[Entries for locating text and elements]
__________________________________________________
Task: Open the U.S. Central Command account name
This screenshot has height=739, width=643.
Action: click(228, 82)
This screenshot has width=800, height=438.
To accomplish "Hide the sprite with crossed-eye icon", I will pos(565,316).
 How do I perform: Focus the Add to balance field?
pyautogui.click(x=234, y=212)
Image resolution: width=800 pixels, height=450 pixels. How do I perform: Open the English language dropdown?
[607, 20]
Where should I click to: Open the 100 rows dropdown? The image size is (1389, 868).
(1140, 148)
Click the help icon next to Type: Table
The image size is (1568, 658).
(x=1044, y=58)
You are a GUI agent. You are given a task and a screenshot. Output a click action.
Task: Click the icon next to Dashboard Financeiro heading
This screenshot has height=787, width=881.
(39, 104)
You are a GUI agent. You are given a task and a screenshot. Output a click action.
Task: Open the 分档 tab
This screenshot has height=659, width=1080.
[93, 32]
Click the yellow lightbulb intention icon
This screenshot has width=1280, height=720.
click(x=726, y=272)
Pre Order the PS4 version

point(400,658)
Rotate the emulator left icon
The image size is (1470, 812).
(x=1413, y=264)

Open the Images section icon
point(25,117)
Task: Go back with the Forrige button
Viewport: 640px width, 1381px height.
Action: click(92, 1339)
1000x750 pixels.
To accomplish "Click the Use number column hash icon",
__________________________________________________
▶ **Given problem**: Extract all of the entries above and reproduce each of their lines word for word, with no changes.

▶ **Written answer**:
Task: Open the U.S. Central Command account name
This screenshot has height=739, width=643.
Action: click(228, 82)
This screenshot has width=800, height=438.
To accomplish "Hide the sprite with crossed-eye icon", I will pos(565,316).
 How do I perform: Focus the Add to balance field?
pyautogui.click(x=234, y=212)
Image resolution: width=800 pixels, height=450 pixels. How do I perform: Open the English language dropdown?
[607, 20]
Where should I click to: Open the 100 rows dropdown? The image size is (1389, 868).
(1140, 148)
Click the help icon next to Type: Table
The image size is (1568, 658).
(x=1044, y=58)
You are a GUI agent. You are given a task and a screenshot. Output a click action.
Task: Click the icon next to Dashboard Financeiro heading
This screenshot has height=787, width=881.
(39, 104)
You are a GUI agent. You are given a task and a screenshot. Output a click action.
Task: Open the 分档 tab
This screenshot has height=659, width=1080.
[93, 32]
Click the yellow lightbulb intention icon
This screenshot has width=1280, height=720.
click(x=726, y=272)
Pre Order the PS4 version

point(400,658)
Rotate the emulator left icon
The image size is (1470, 812).
(x=1413, y=264)

Open the Images section icon
point(25,117)
Task: Go back with the Forrige button
Viewport: 640px width, 1381px height.
Action: click(92, 1339)
1000x750 pixels.
To accomplish "Click the Use number column hash icon",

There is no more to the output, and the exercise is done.